Ferruginous Ducks are normally distributed fom Iberia and North Africa east to Mongolia and south to Saudi Arabia. Western populations winter in the Mediterranean and Black Sea and eastern birds winter in south and south eastern Asia. Almost inevitably, following the depressing trend of diminishing bird populations it has become a scarce and declining species  in the western parts of its range due to habitat degradation and hunting and is now giving conservation concern. 

I admired this handsome drake. Its head and breast in particular a rich rufous, shining like a piece of polished mahogany, radiant in the sun, its flanks paler in colour and less rich in tone. The back was dark brown and there was a prominent white area under the tail. This duck has white eyes, prominent and startling by way of contrast with its rufous head, the eyes like small white marbles with pinprick black pupils giving rise to its alternative but now defunct names of White-eyed Duck or White-eyed Pochard.

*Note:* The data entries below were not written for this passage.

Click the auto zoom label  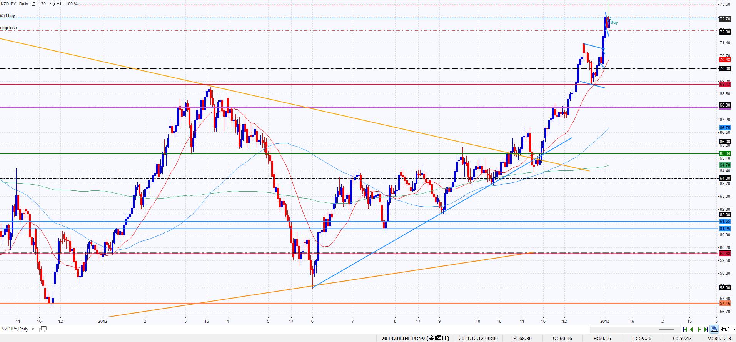click(727, 329)
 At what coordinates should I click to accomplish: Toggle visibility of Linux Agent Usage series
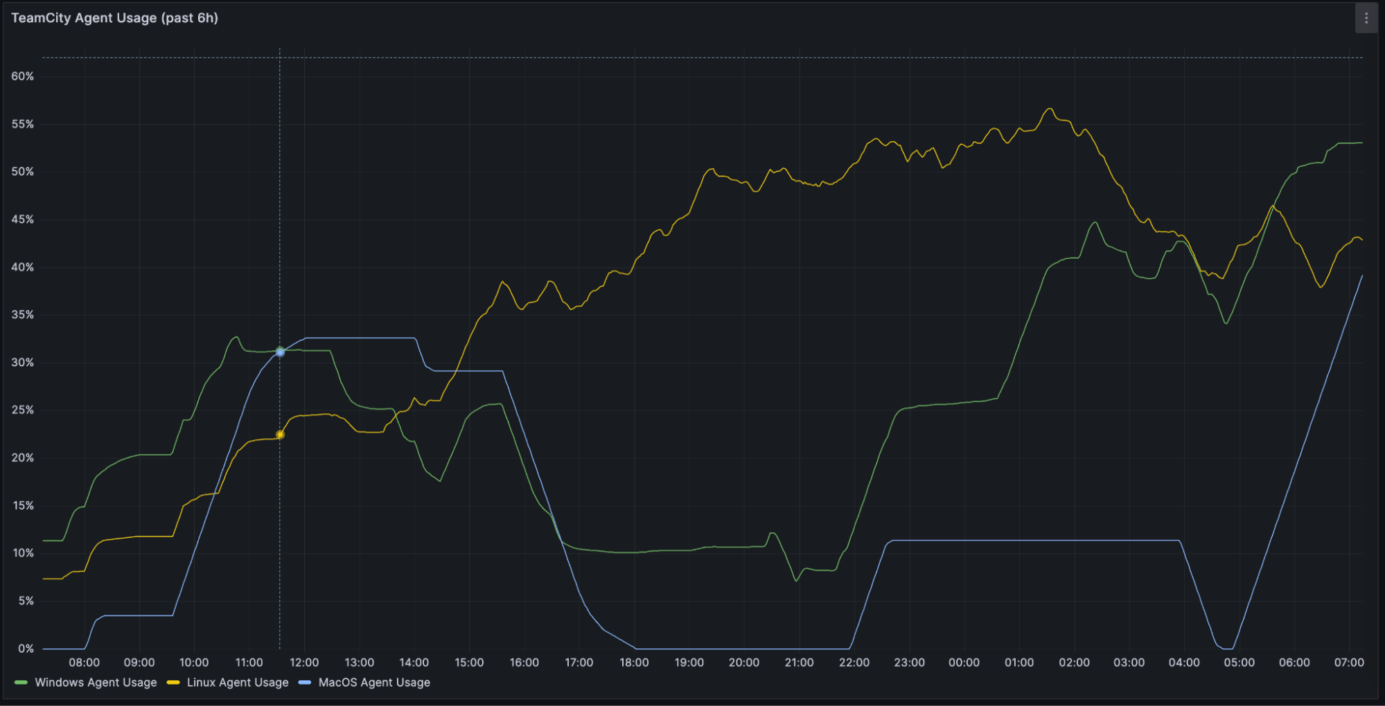[x=238, y=682]
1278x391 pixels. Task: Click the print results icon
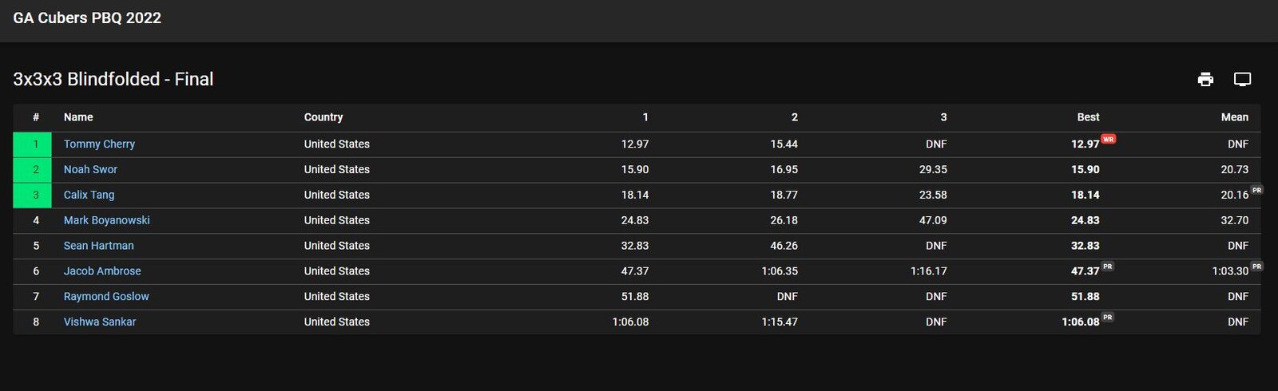point(1205,79)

A bluish grey bill with a black nail at its tip complemented the pleasing appearance. Compared to the rounder, squat, more robust Tufted Ducks, its form was distinctive in being slightly smaller, slimmer, with a noticeably longer neck and thinner bill and a head with a sloping forehead rising to a prominent peaked crown. The Tufted Ducks were content to accept its company and the Ferruginous Duck maintained a loose association whenever it could with them. The last I saw of it, before departing, was with a group of Tufted Ducks that were swimming aimlessly, back and fore, under the bank of the wooded island. I even saw it displaying to the Tufted Ducks in a half hearted manner on one occasion. Needless to say it was ignored.

I have, over the years, seen eight Ferruginous Ducks in Britain, male and female, even one on the RSPB's Otmoor Reserve in my home county of Oxfordshire. This latest individual in Wolverhampton has proved very popular, with many people going to see it.